É fato que Evidências de um Crime não é uma obra memorável. Mas eu garanto que ela irá entreter os fãs de thrillers, nem que sejam por míseros 90 minutos de um sábado à noite. E, muitas vezes, é disso que precisamos.

sexta-feira, 1 de janeiro de 2010

A Firma

A Firma (The Firm, 1993) é um ótimo thriller dirigido pelo mestre Sydney Pollack, falecido em 2008. Um time de estrelas dá vida aos personagens imaginados por John Grisham, escritor especializado em romances que tratam sobre o mundo dos advogados.

Mitch McDeere (Tom Cruise) acabou de se formar na faculdade de direito de Harvard.
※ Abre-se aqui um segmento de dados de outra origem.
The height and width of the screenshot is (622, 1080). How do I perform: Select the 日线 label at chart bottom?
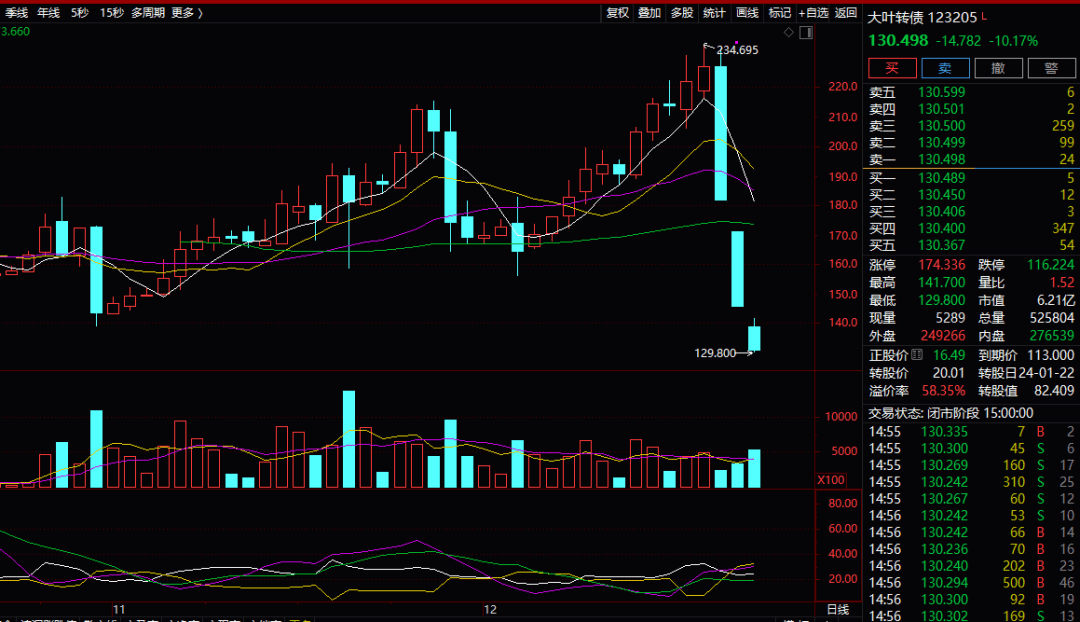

Trata-se de um rapaz brilhante e ambicioso, que se formou entre os melhores de sua turma; por esse motivo, Mitch recebe o convite para trabalhar em várias empresas de advocacia, porém uma empresa o chama a atenção: a firma Bendini, Lambert e Locke é pequena e fechada, porém eles fazem uma oferta irrecusável a Mitch, que embarca com sua esposa (Jeanne Tripplehorn) para Memphis, onde inicia seus trabalhos.
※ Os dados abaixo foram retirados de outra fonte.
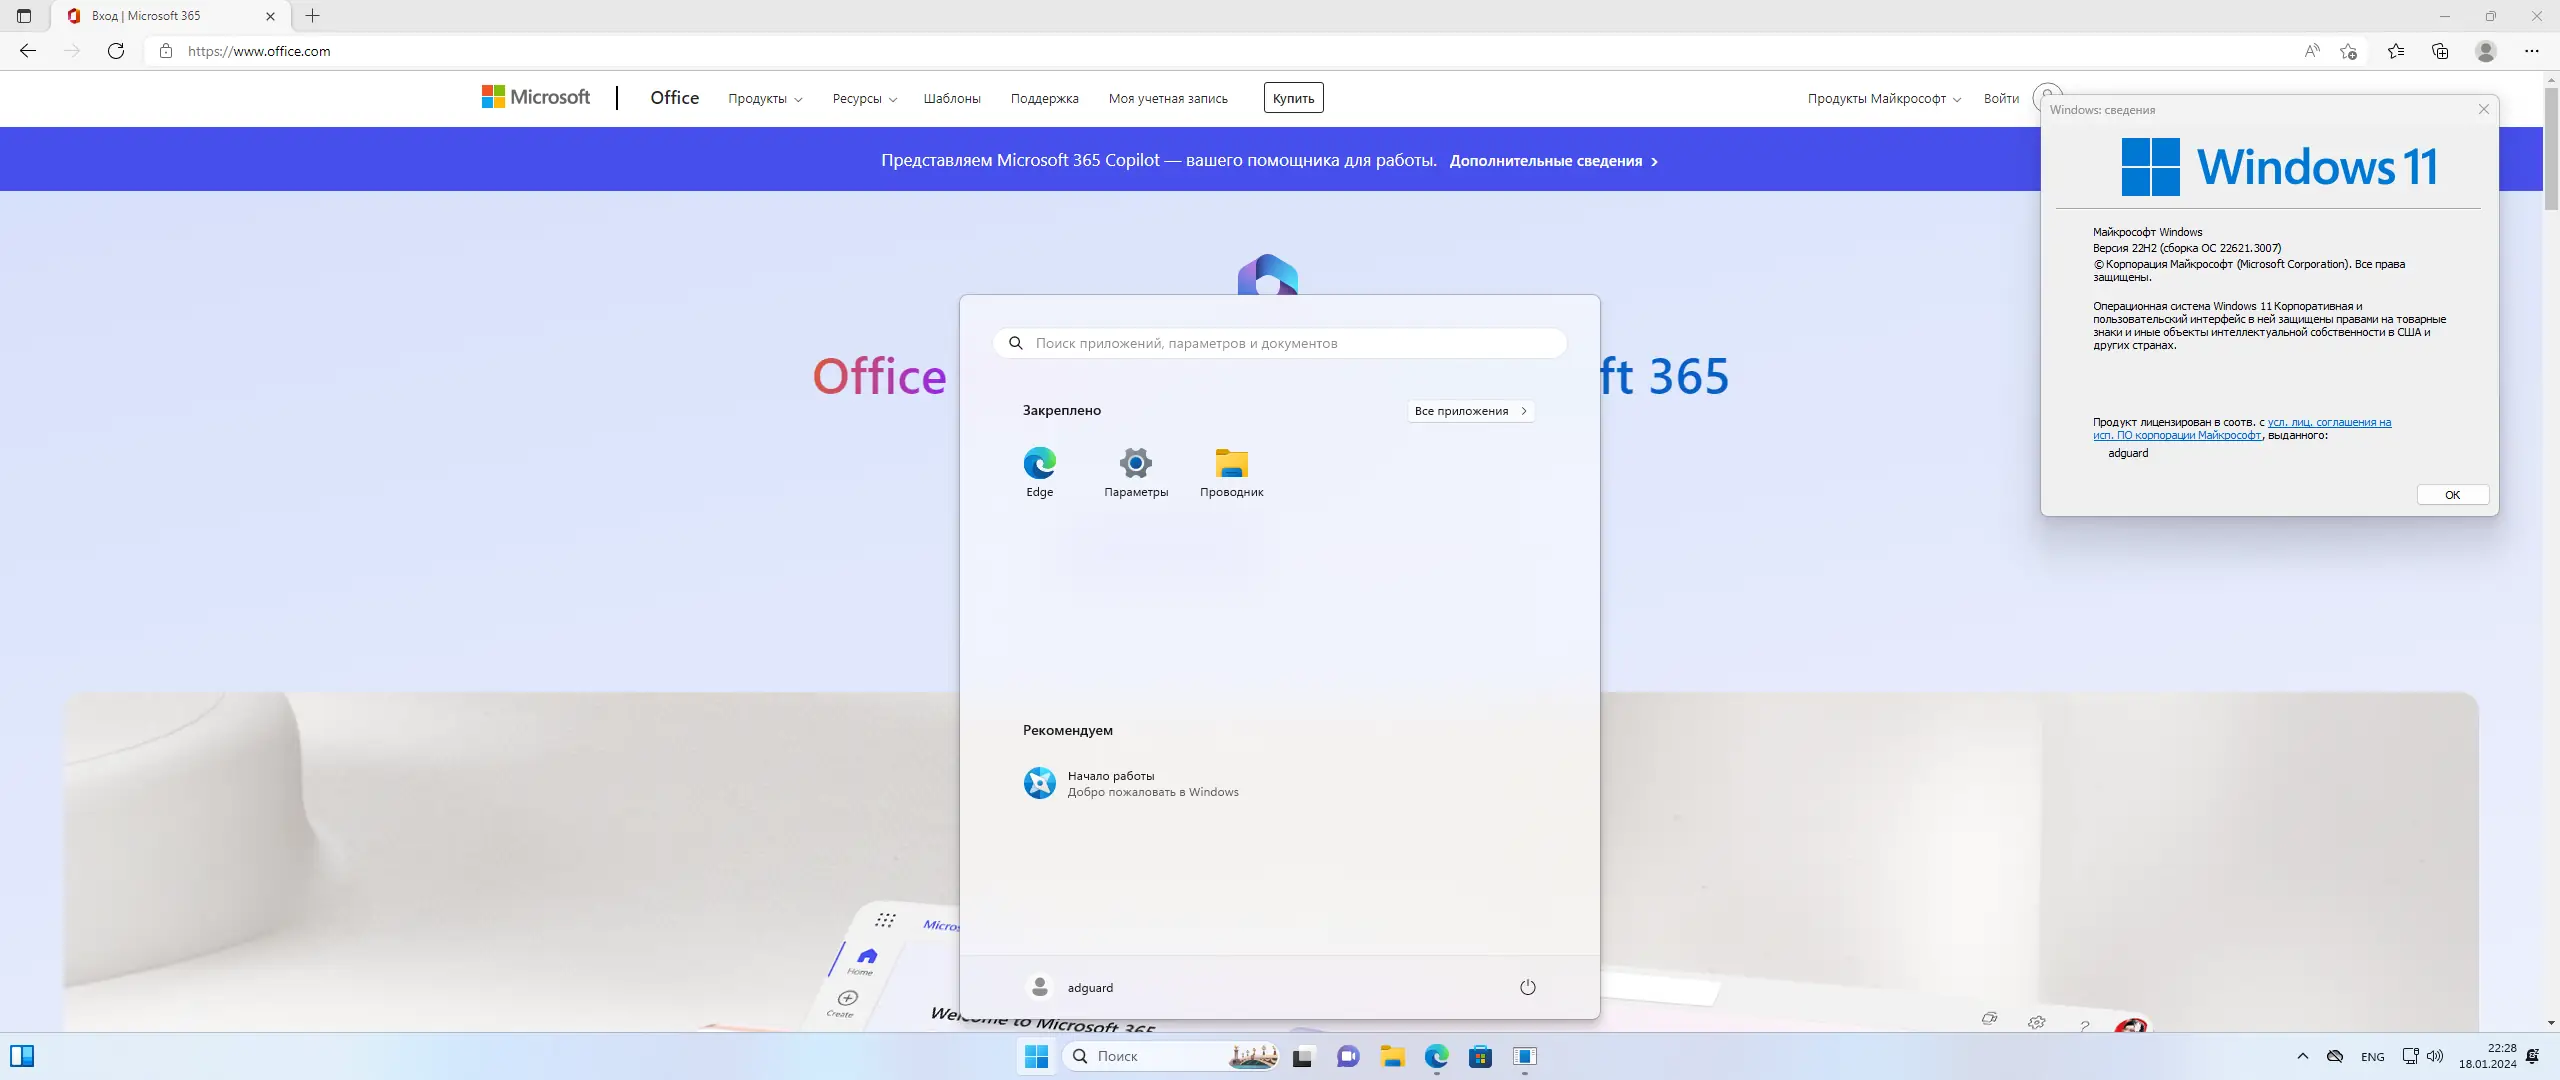Expand 'Все приложения' in the Start menu
Screen dimensions: 2560x1080
pyautogui.click(x=1470, y=410)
No início, Mitch está muito entusiasmado com a firma, trabalhando incessantemente com o seu mentor lá dentro, Avery Tolar (Gene Hackman). A Bendini, Lambert e Locke é uma empresa especializada em direito tributário com clientes muito importantes. Aos poucos, Mitch mostra os motivos de ele ter sido um dos primeiros de sua turma.
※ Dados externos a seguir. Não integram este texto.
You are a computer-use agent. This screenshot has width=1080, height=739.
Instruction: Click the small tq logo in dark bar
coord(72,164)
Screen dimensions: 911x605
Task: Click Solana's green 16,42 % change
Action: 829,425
Contudo, o equilíbrio se desfaz quando dois advogados da firma morrem de maneira misteriosa. Mitch, inicialmente, não se importa com isso, porém uma série de ocorrências e um encontro com um agente do FBI (Ed Harris) irão contribuir para que Mitch comece a investigar os podres da firma, que possui ligações com a Máfia e aparenta estar envolvida em casos de assassinato e corrupção.


A Firma possui uma história envolvente com direção segura de Pollack. O elenco inclui, além dos já citados, vários outros grandes atores: Holly Hunter, Hal Holbrook, Gary Busey, Tobin Bell e Steven Hill. O legal é que além de Steven Hill, outro ator da série Lei e Ordem participa do filme: Paul Sorvino. Coincidência ou não, vale pelo menos um comentário, pois Lei e Ordem é uma série jurídica, que iniciou mais ou menos naquela época, 1990.


Um detalhe que me agradou na produção foi a trilha sonora composta e interpretada por Dave Grusin que já colaborou com Pollack na trilha sonora de Os Três Dias do Condor, Totsie e outros filmes do diretor. Aqui, ele entrega um jazz muito atraente que combinou com a história e o tom de investigação/perseguição que predomina no filme.


A Firma é interessante também por seu melhor que a obra original. Eu recentemente li o original e, apesar da trama envolvente, odiei o desfecho escrito por Grisham. No filme, a conclusão da história é mais inteligente e divertida, superando o material original.


Gostaria de destacar também uma cena que eu adorei: perto do final, quando Mitch está fugindo dos capangas da firma, ele está numa espécie de bondinho enquanto o assassino interpretado por Tobin Bell o vê e começa a correr atrás do bondinho. Essa seqüência me agradou muito por sua montagem ágil e envolvente aliada à trilha sonora bacana.


A Firma é uma obra muito interessante que me agradou profundamente. Se tiver oportunidade e gostar de thrillers bem feitos, assista a esse filme que concorreu a dois Oscars: melhor atriz coadjuvante (Holly Hunter, com seu sotaque sulista perfeito) e melhor música original.


John Grisham e o cinema


O escritor John Grisham já teve vários de seus livros adaptados para o cinema, sendo que o primeiro deles foi justamente A Firma. Depois desse, O Dossiê Pelicano, O Cliente, Tempo de Matar, O Segredo (não é o de auto-ajuda!), O Homem que fazia Chover, O Júri e, por incrível que pareça, Um Natal Muito, Muito Louco!


Por escrever histórias envolventes sobre, principalmente, o mundo dos advogados, podemos esperar mais adaptações envolvendo outros livros dele, com O Advogado, O Recurso e várias outras histórias que, muito provavelmente, se tornarão filmes, sendo estes bons ou ruins.